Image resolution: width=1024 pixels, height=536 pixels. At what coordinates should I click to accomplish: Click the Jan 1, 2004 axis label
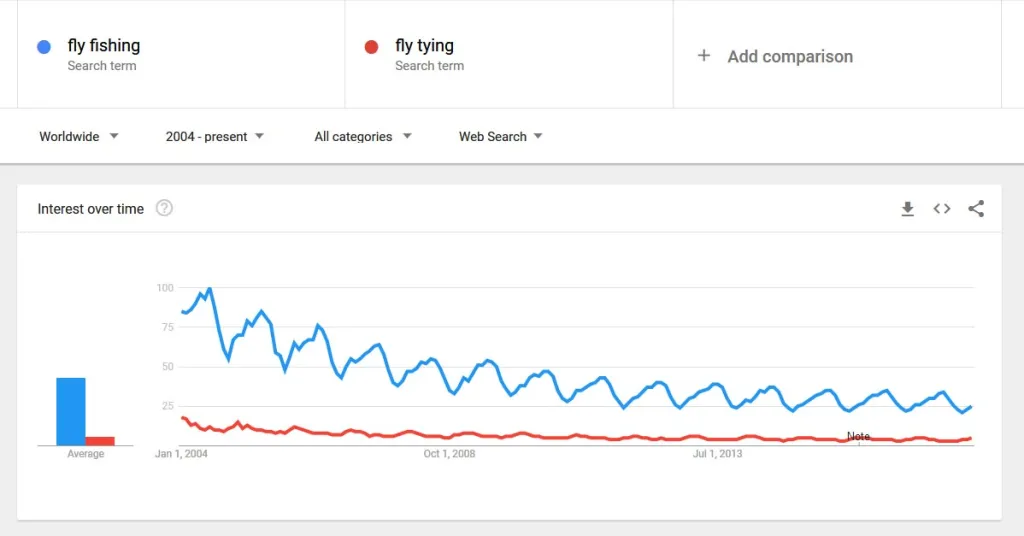(x=181, y=454)
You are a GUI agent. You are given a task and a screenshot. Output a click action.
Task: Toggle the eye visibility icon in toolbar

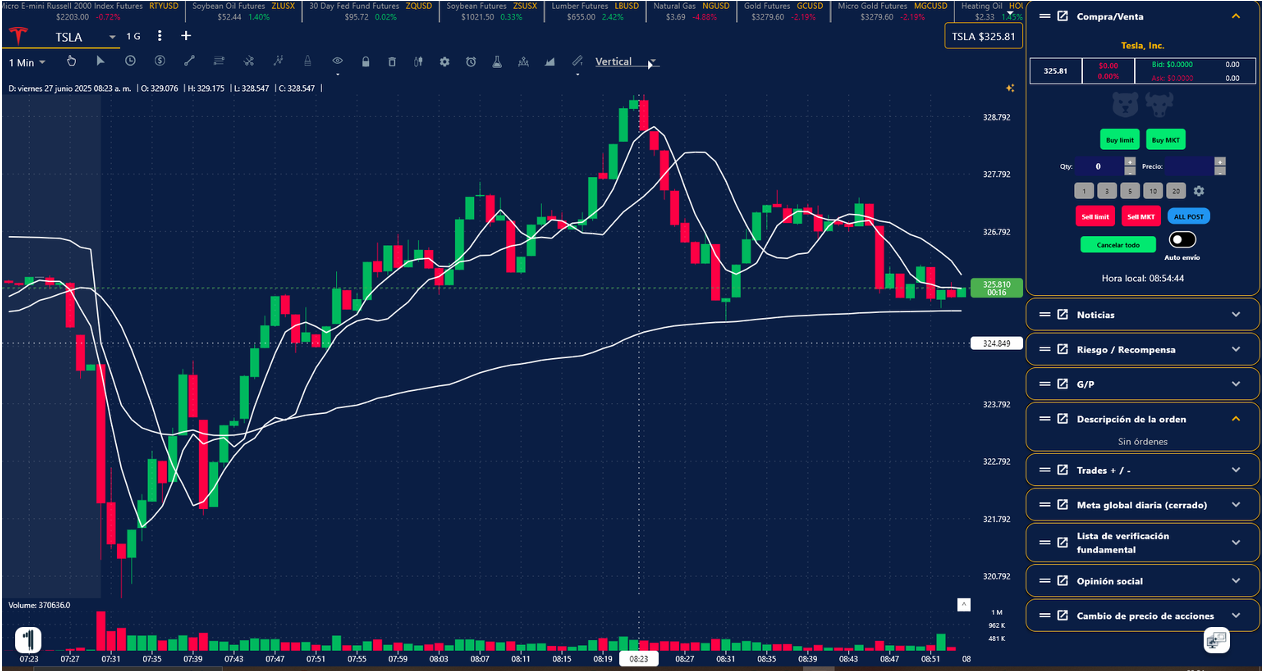click(x=337, y=62)
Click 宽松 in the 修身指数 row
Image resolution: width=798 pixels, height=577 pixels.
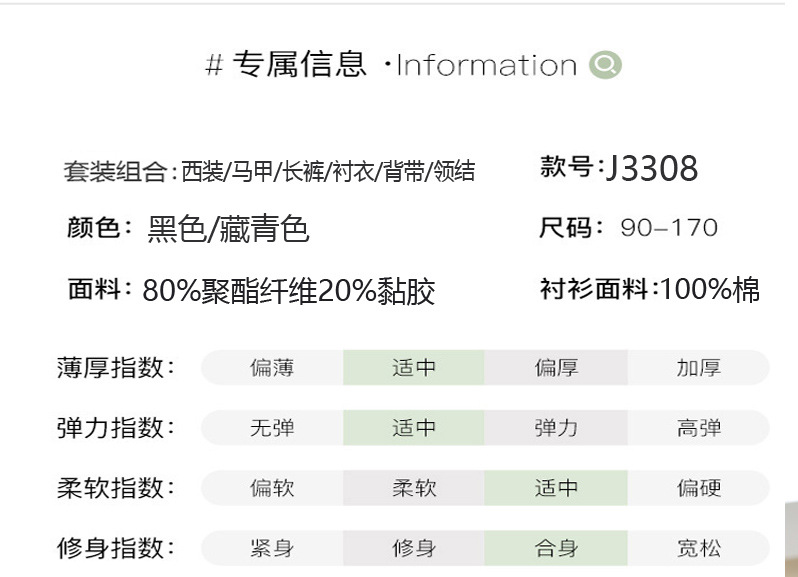click(x=698, y=548)
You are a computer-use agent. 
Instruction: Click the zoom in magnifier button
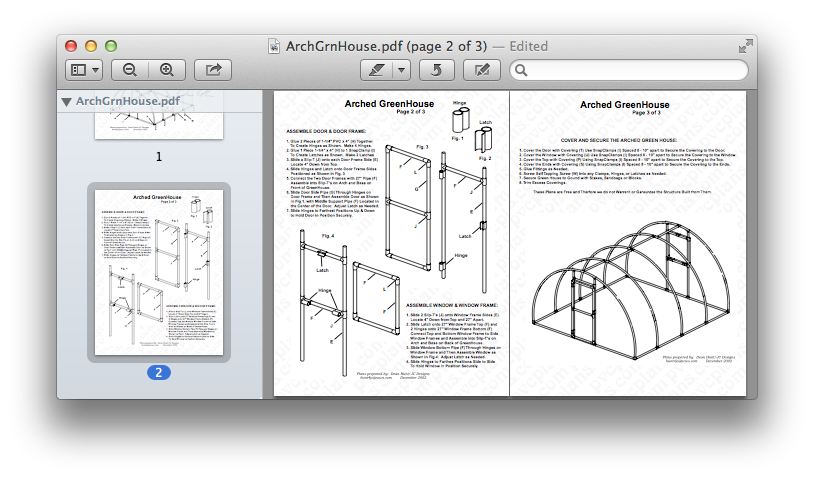tap(166, 70)
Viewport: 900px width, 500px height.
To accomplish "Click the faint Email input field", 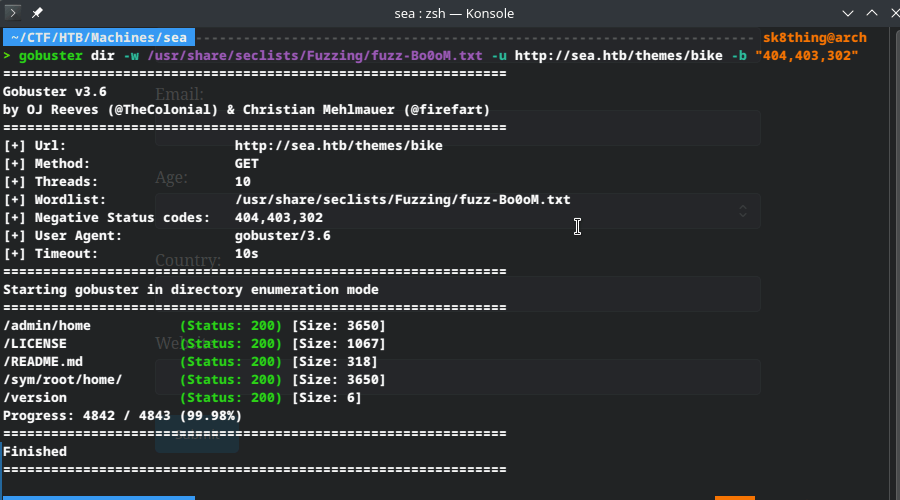I will click(457, 128).
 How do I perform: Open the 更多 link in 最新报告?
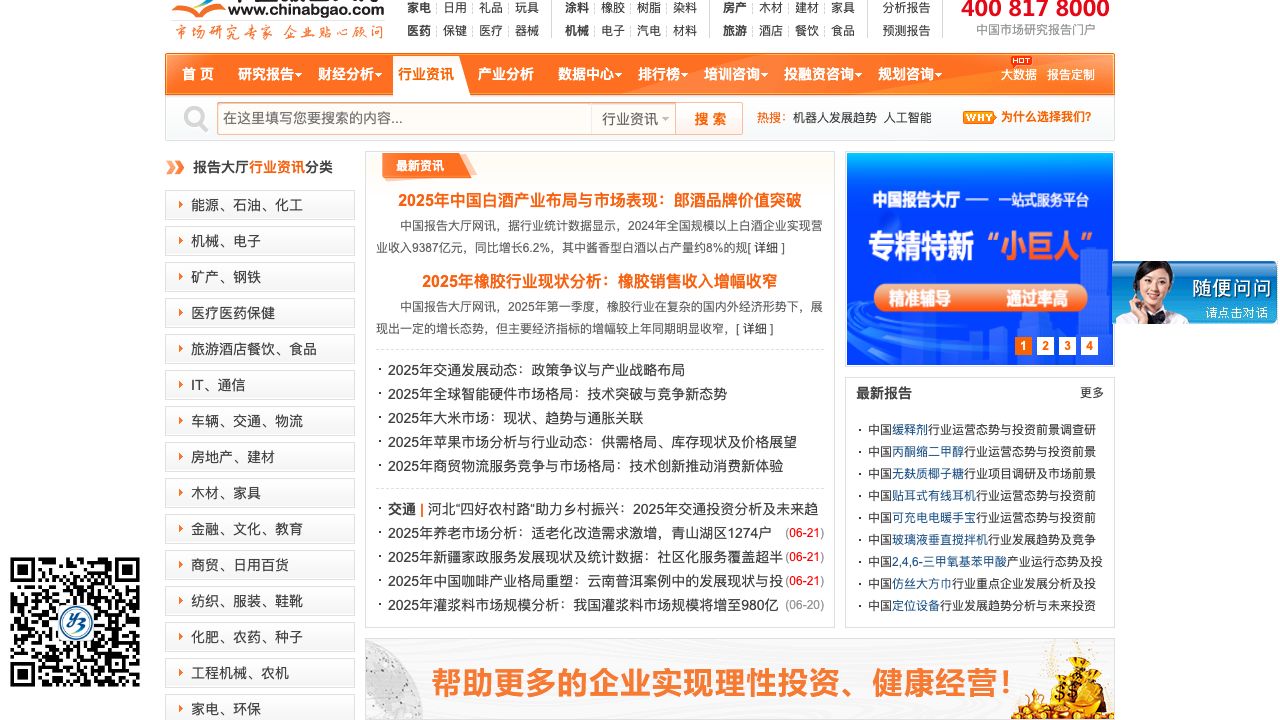click(x=1091, y=393)
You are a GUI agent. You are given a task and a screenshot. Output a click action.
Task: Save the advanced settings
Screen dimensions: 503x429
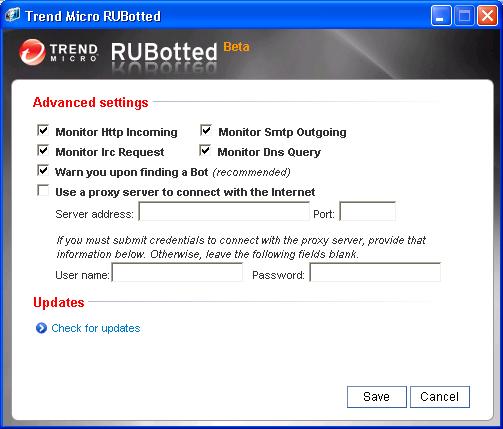[377, 397]
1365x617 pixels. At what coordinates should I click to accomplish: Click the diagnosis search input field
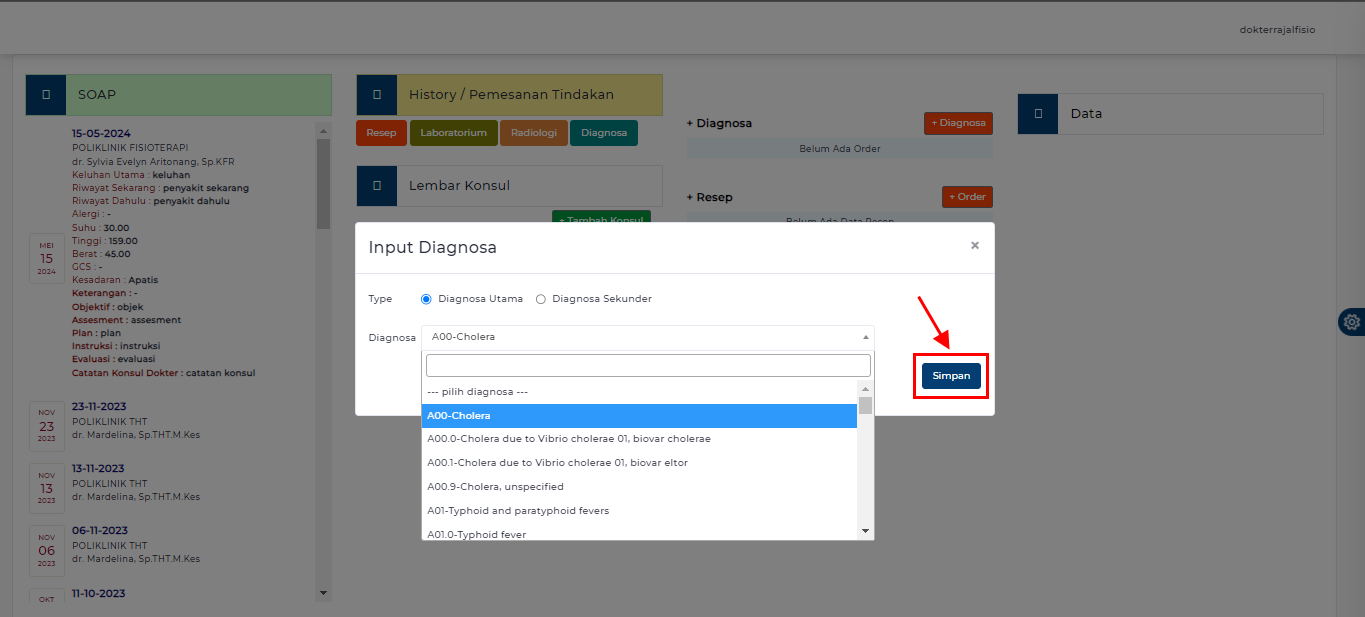pyautogui.click(x=648, y=365)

#### [What is being asked]
Give the lines from the one containing "Screen dimensions: 503x429" through the last line of the material again, exactly and with no pictures, both ends included.

#### [Written solution]
Screen dimensions: 503x429
[377, 397]
1365x617 pixels. At what coordinates should I click to accomplish: Click the diagnosis search input field
pyautogui.click(x=648, y=365)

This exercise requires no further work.